(Records from a collection)
* * *

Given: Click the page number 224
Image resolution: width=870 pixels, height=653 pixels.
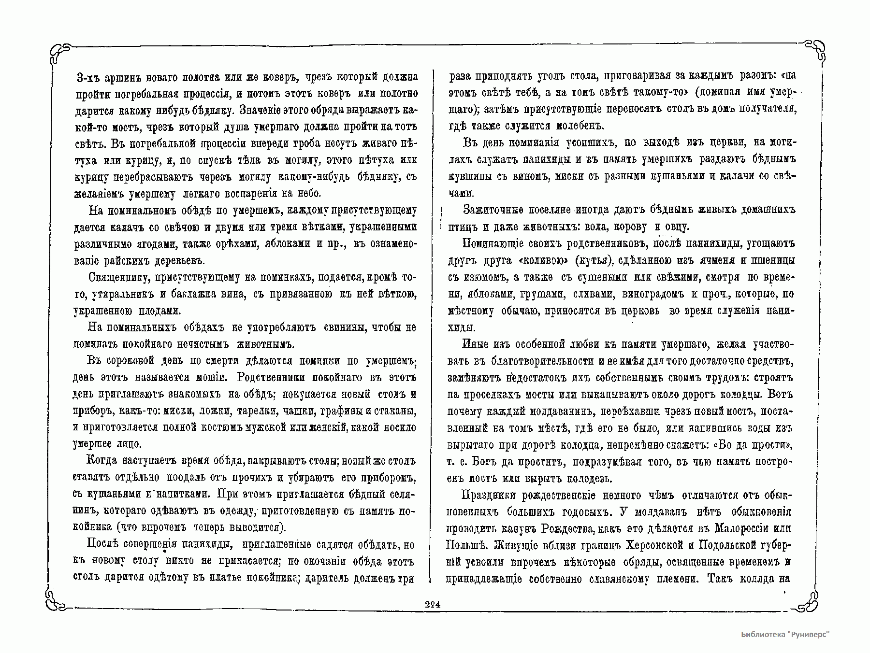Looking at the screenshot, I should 432,604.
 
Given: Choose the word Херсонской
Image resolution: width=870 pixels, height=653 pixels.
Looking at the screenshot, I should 652,545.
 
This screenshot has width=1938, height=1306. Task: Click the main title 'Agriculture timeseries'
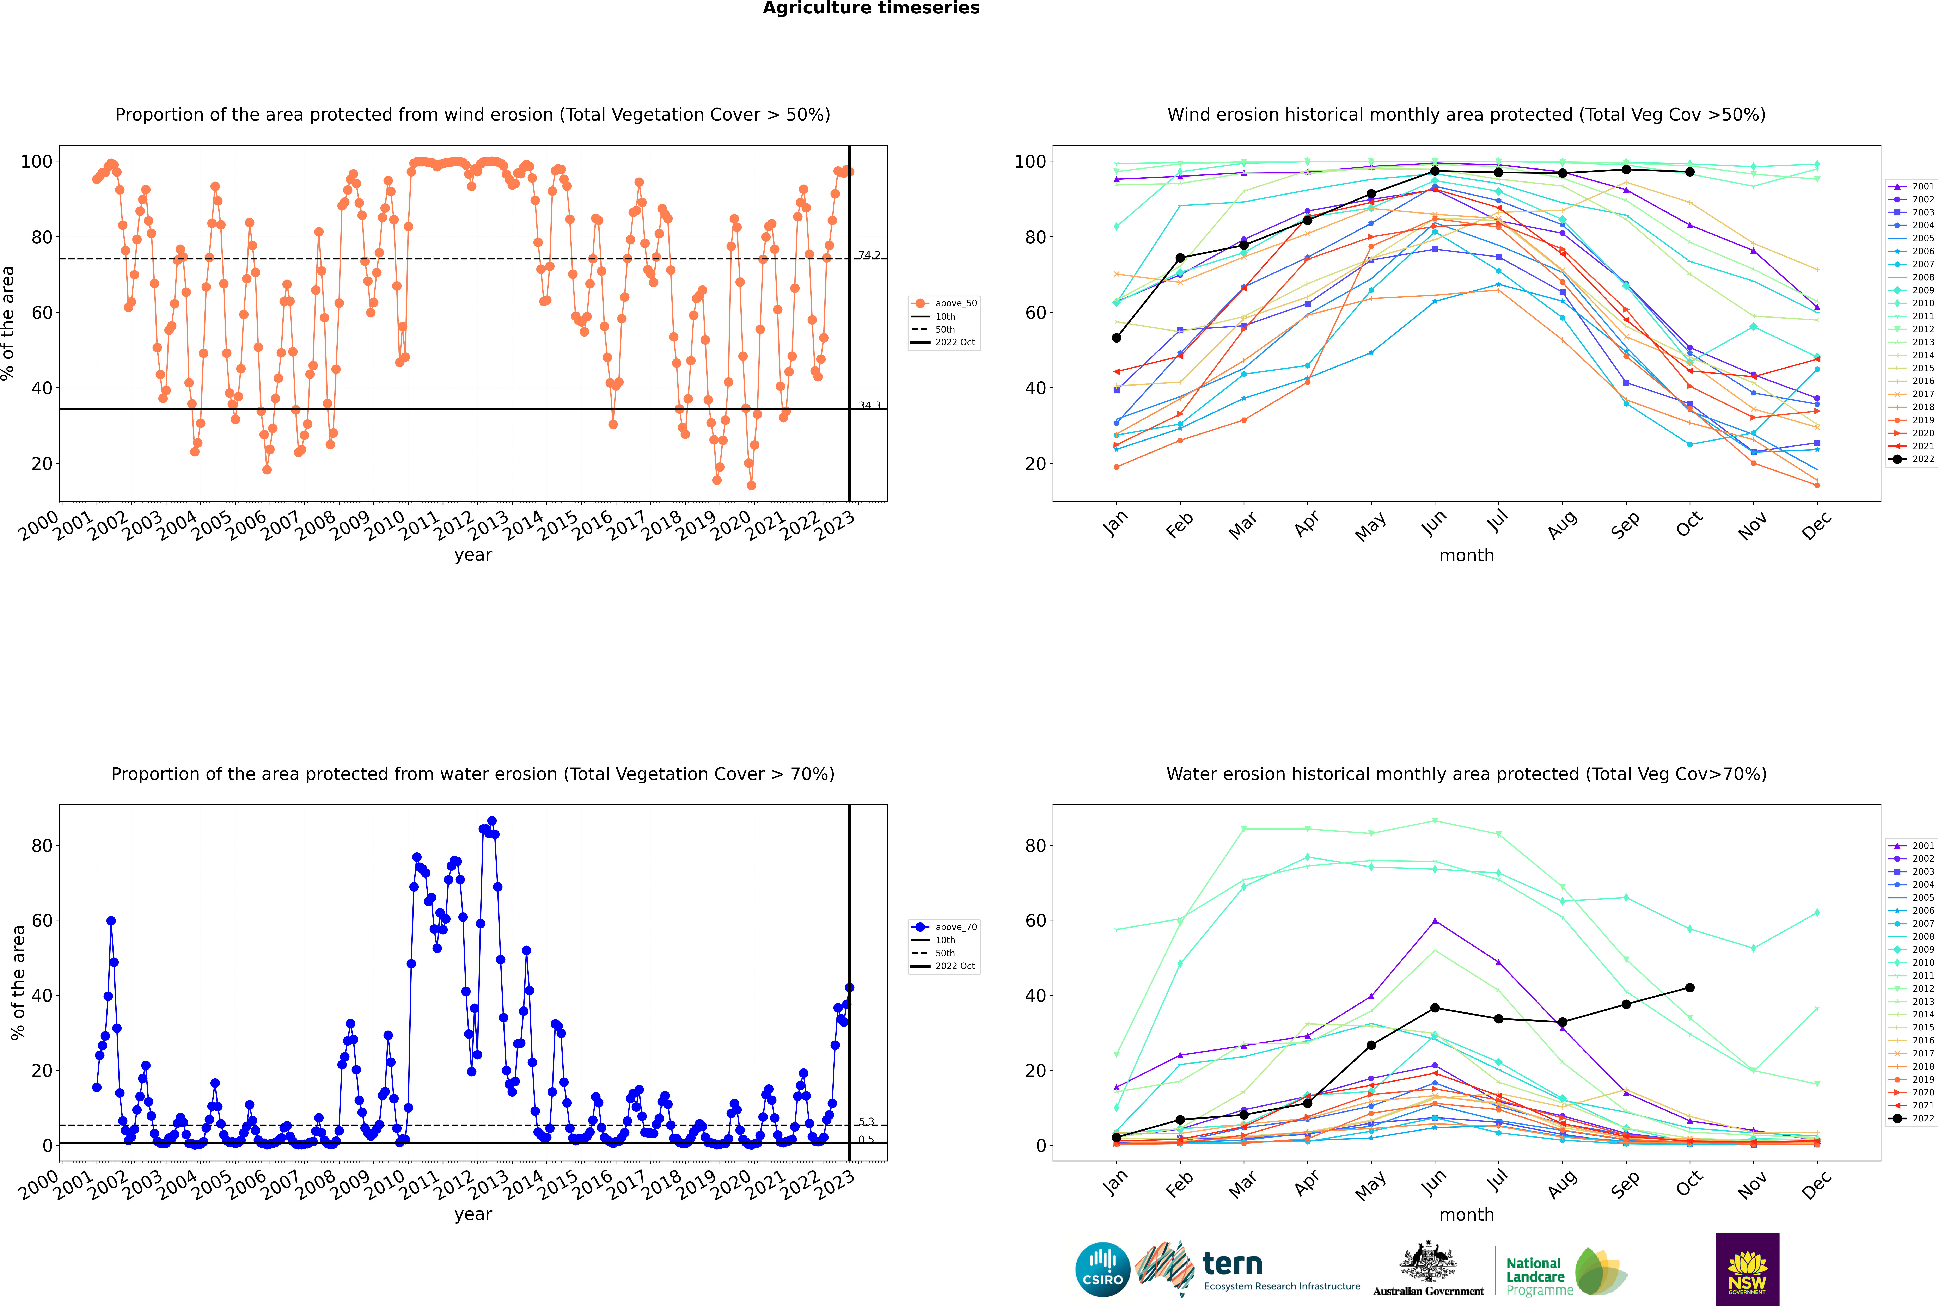tap(871, 8)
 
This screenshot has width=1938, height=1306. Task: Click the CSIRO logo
tap(1102, 1269)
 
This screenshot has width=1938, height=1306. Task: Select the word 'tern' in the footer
tap(1232, 1264)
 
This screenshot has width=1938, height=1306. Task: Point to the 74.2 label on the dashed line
tap(869, 255)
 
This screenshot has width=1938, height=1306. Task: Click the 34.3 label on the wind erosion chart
tap(869, 406)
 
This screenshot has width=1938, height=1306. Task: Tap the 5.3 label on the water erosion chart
tap(867, 1122)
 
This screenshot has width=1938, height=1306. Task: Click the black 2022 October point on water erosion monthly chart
tap(1690, 988)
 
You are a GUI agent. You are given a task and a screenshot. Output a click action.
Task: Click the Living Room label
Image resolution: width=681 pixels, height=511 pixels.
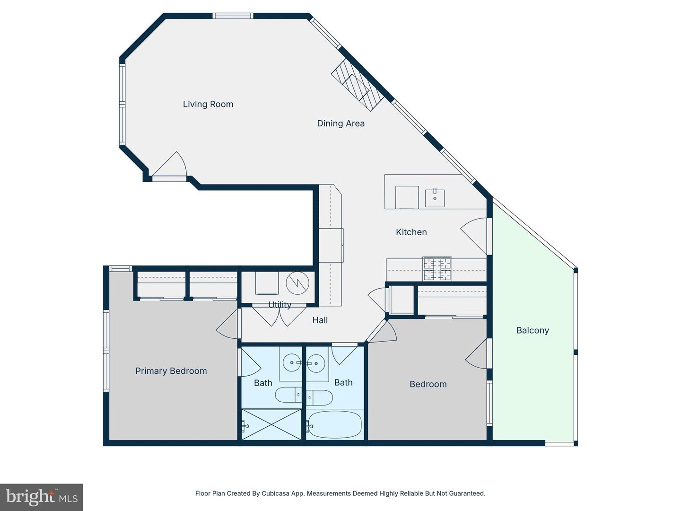[208, 104]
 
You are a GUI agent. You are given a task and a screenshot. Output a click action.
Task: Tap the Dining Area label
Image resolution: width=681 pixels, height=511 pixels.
[340, 123]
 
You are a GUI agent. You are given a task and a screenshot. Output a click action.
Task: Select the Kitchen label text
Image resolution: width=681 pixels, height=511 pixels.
[411, 232]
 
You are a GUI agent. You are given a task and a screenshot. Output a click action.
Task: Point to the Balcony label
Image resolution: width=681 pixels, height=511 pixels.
[533, 330]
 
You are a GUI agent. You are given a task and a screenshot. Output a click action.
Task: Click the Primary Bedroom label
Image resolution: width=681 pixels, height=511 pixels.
[171, 371]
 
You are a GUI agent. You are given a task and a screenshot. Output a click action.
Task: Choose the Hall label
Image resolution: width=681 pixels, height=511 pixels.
[320, 320]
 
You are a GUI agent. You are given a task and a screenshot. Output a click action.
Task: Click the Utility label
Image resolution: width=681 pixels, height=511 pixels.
[279, 305]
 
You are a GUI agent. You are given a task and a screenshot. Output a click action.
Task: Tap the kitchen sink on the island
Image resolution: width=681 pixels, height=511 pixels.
[435, 198]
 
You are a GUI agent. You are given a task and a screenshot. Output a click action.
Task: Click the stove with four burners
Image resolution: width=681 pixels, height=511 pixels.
[437, 269]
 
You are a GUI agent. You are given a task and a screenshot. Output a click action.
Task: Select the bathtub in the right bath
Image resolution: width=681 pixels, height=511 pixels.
[334, 424]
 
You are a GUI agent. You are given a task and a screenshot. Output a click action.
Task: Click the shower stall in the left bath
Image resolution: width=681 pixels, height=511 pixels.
[271, 424]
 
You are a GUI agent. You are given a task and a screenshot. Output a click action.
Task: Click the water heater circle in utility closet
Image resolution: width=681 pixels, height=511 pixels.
[297, 283]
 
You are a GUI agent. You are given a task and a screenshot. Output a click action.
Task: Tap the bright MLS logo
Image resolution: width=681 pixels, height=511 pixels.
[42, 497]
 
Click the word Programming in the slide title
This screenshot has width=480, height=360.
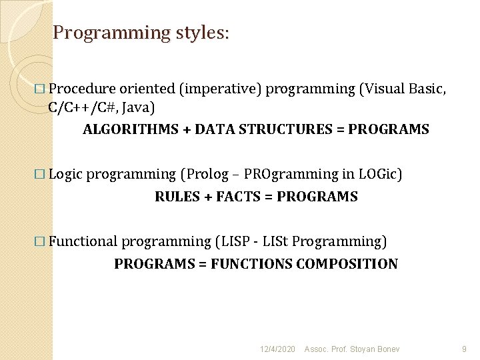(111, 33)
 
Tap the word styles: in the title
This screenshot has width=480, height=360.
(203, 33)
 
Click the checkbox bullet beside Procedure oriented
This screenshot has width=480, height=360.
(40, 89)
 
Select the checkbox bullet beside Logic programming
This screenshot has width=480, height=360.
(40, 174)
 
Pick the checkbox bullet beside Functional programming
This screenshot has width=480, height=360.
(40, 241)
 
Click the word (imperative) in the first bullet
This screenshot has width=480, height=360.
(221, 89)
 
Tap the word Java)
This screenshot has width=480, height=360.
(138, 108)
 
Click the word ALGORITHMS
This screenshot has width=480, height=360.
(131, 129)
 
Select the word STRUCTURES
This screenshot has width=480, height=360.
(285, 129)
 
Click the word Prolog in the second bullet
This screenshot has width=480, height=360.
(205, 175)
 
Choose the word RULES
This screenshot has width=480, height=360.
(177, 197)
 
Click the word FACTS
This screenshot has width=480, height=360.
(238, 197)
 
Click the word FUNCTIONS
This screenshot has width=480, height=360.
(251, 264)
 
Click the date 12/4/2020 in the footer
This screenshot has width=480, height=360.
(277, 349)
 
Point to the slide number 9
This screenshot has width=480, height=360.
(464, 349)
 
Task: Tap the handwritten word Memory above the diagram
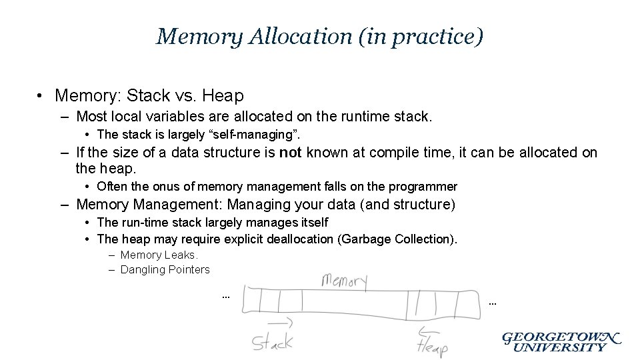coord(344,280)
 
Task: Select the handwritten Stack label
coord(272,343)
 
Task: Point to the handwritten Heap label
coord(432,345)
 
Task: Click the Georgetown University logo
coord(561,341)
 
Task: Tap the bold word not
coord(290,153)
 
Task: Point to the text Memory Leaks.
coord(159,255)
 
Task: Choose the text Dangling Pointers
coord(165,269)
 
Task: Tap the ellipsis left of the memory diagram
coord(225,295)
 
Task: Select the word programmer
coord(425,187)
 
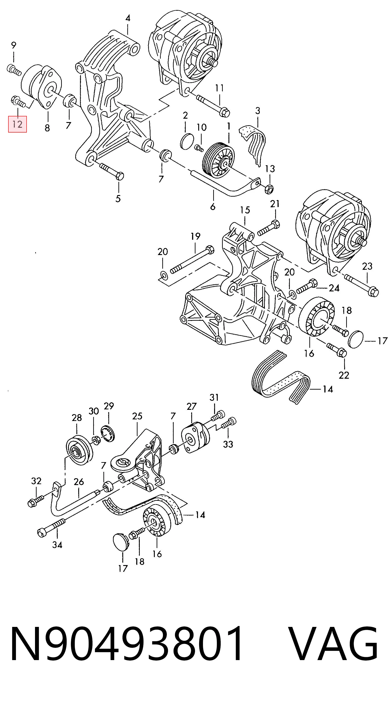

* * *

- WHAT YOU SHOULD DO -
Please copy all of the data above word for word, leaving out the pictures.

- RESPONSE -
Given: Click the page number 224
Image resolution: width=870 pixels, height=653 pixels.
Looking at the screenshot, I should 432,604.
 
Given: Choose the word Херсонской
Image resolution: width=870 pixels, height=653 pixels.
Looking at the screenshot, I should 652,545.
 
This screenshot has width=1938, height=1306. Task: Click the main title 'Agriculture timeseries'
tap(871, 8)
 
This screenshot has width=1938, height=1306. Task: Click the CSIRO logo
tap(1102, 1269)
 
This screenshot has width=1938, height=1306. Task: Select the word 'tern' in the footer
tap(1232, 1264)
 
This screenshot has width=1938, height=1306. Task: Point to the 74.2 label on the dashed line
tap(869, 255)
 
This screenshot has width=1938, height=1306. Task: Click the 34.3 label on the wind erosion chart
tap(869, 406)
 
This screenshot has width=1938, height=1306. Task: Tap the 5.3 label on the water erosion chart
tap(867, 1122)
 
This screenshot has width=1938, height=1306. Task: Click the black 2022 October point on water erosion monthly chart
tap(1690, 988)
 
You are a GUI agent. You are given a task and a screenshot. Output a click action.
Task: Click the Living Room label
Image resolution: width=681 pixels, height=511 pixels.
[208, 104]
 
You are a GUI agent. You are given a task and a screenshot. Output a click action.
Task: Tap the Dining Area label
Image resolution: width=681 pixels, height=511 pixels.
[340, 123]
 
You are a GUI agent. You are given a task and a screenshot. Output a click action.
Task: Select the Kitchen label text
Image resolution: width=681 pixels, height=511 pixels.
[411, 232]
 
You are a GUI agent. You are given a task and a screenshot. Output a click action.
Task: Point to the Balcony label
Image resolution: width=681 pixels, height=511 pixels.
[533, 330]
 
You are a GUI agent. You are given a task and a screenshot. Output a click action.
Task: Click the Primary Bedroom label
Image resolution: width=681 pixels, height=511 pixels.
[171, 371]
 
You are a GUI agent. You are given a task and a screenshot. Output a click action.
Task: Choose the Hall label
Image resolution: width=681 pixels, height=511 pixels.
[320, 320]
 
You are a GUI agent. You are given a task and a screenshot. Output a click action.
Task: Click the Utility label
Image resolution: width=681 pixels, height=511 pixels.
[279, 305]
 
You are a GUI agent. You are given a task and a screenshot. Output a click action.
Task: Tap the kitchen sink on the island
Image resolution: width=681 pixels, height=511 pixels.
[435, 198]
 
You are a GUI agent. You are given a task and a screenshot. Output a click action.
Task: Click the stove with four burners
Image resolution: width=681 pixels, height=511 pixels.
[437, 269]
 
You are a GUI agent. You are given a task and a screenshot. Output a click action.
Task: Select the bathtub in the right bath
Image resolution: width=681 pixels, height=511 pixels.
[334, 424]
 
You are a GUI agent. You are given a task and a screenshot. Output a click action.
Task: Click the shower stall in the left bath
Image resolution: width=681 pixels, height=511 pixels.
[271, 424]
 
You are a GUI agent. You are given a task and a screenshot. Output a click action.
Task: Click the water heater circle in utility closet
Image resolution: width=681 pixels, height=511 pixels.
[297, 283]
 
You are a GUI agent. You are given a task and a screenshot. Output a click action.
Task: Tap the bright MLS logo
Image resolution: width=681 pixels, height=511 pixels.
[42, 497]
 
Click the word Programming in the slide title
This screenshot has width=480, height=360.
(111, 33)
 
Tap the word styles: in the title
This screenshot has width=480, height=360.
(203, 33)
 
Click the checkbox bullet beside Procedure oriented
This screenshot has width=480, height=360.
(40, 89)
 
Select the checkbox bullet beside Logic programming
This screenshot has width=480, height=360.
(40, 174)
 
Pick the checkbox bullet beside Functional programming
This screenshot has width=480, height=360.
(40, 241)
 
Click the word (imperative) in the first bullet
This screenshot has width=480, height=360.
(221, 89)
 
Tap the word Java)
This screenshot has width=480, height=360.
(138, 108)
 
Click the word ALGORITHMS
This screenshot has width=480, height=360.
(131, 129)
 
Select the word STRUCTURES
This screenshot has width=480, height=360.
(285, 129)
 
Click the word Prolog in the second bullet
This screenshot has width=480, height=360.
(205, 175)
 
Choose the word RULES
This screenshot has width=480, height=360.
(177, 197)
 
Click the word FACTS
This screenshot has width=480, height=360.
(238, 197)
 
Click the word FUNCTIONS
This screenshot has width=480, height=360.
(251, 264)
 
Click the date 12/4/2020 in the footer
This screenshot has width=480, height=360.
(277, 349)
 
Point to the slide number 9
This screenshot has width=480, height=360.
(464, 349)
 
Task: Tap the handwritten word Memory above the diagram
coord(344,280)
 
Task: Select the handwritten Stack label
coord(272,343)
 
Task: Point to the handwritten Heap label
coord(432,345)
 
Task: Click the Georgetown University logo
coord(561,341)
 
Task: Tap the bold word not
coord(290,153)
 
Task: Point to the text Memory Leaks.
coord(159,255)
 
Task: Choose the text Dangling Pointers
coord(165,269)
 
Task: Tap the ellipsis left of the memory diagram
coord(225,295)
 
Task: Select the word programmer
coord(425,187)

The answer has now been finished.